- **DIRECTION**: Put the lines of the records, from the line containing "The width and" through the line containing "Action: tap(394, 558)", into a JSON list of strings with one string per line and blank lines omitted. Leave the pictures out of the answer.

- **DATASET RECORDS**:
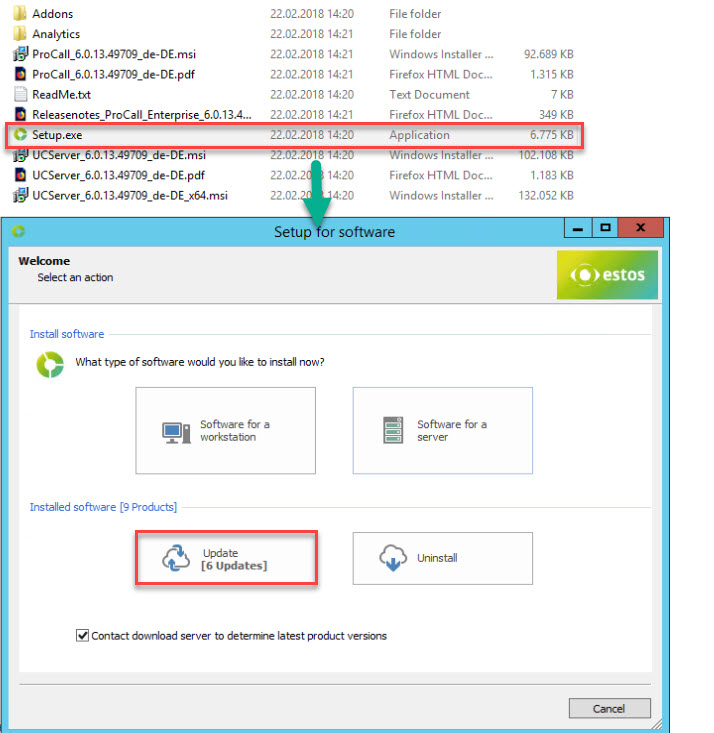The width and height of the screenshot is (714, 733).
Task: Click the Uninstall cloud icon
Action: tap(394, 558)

...

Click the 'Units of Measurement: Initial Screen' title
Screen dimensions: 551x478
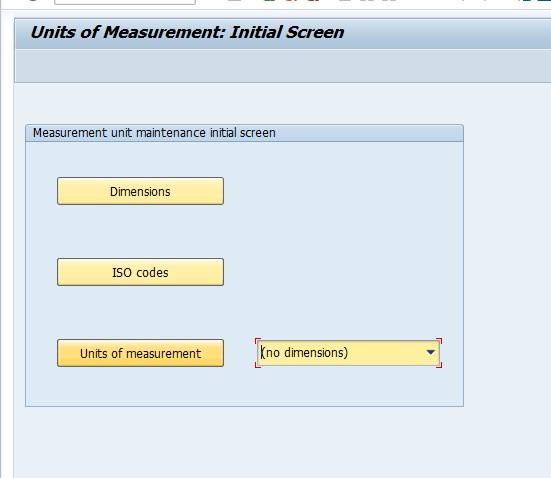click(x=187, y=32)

---

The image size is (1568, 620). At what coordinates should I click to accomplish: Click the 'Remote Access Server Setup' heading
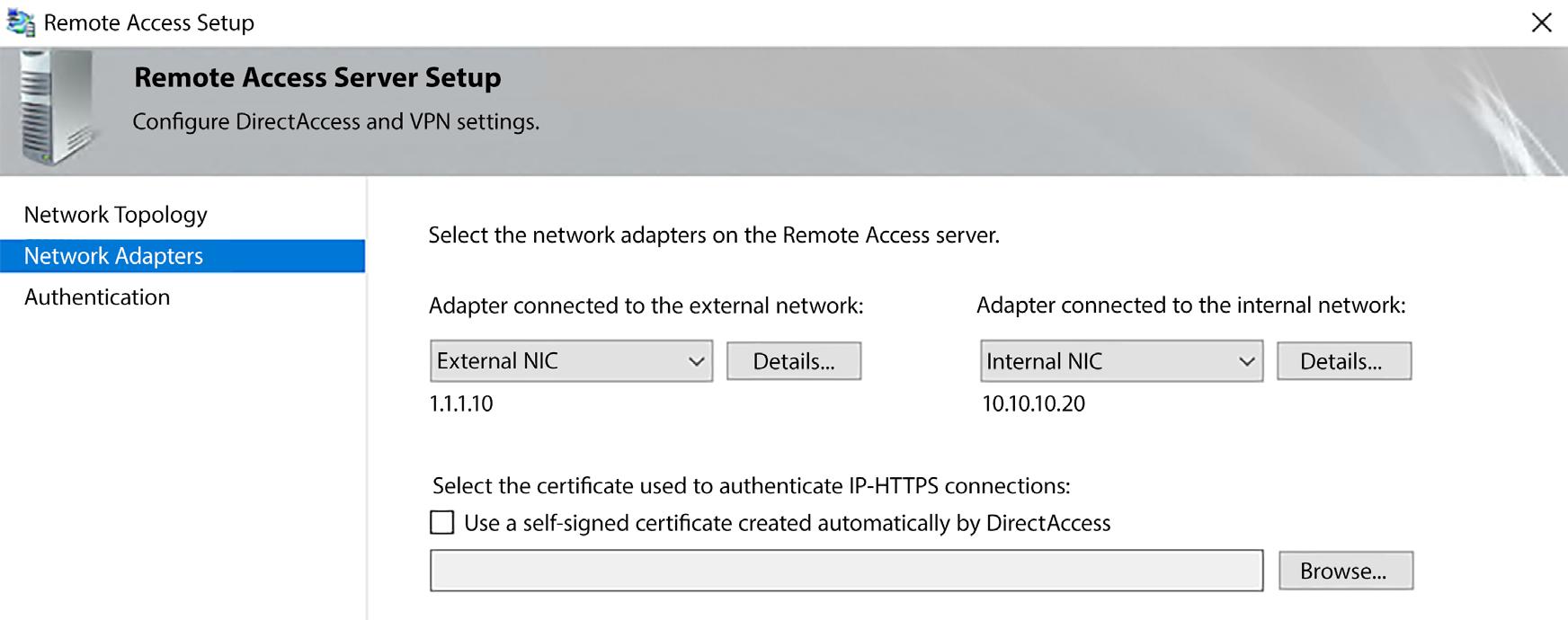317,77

- **THE COMPLETED TASK**:
[
  "The width and height of the screenshot is (714, 733).",
  "Task: Click the Uninstall cloud icon",
  "Action: tap(394, 558)"
]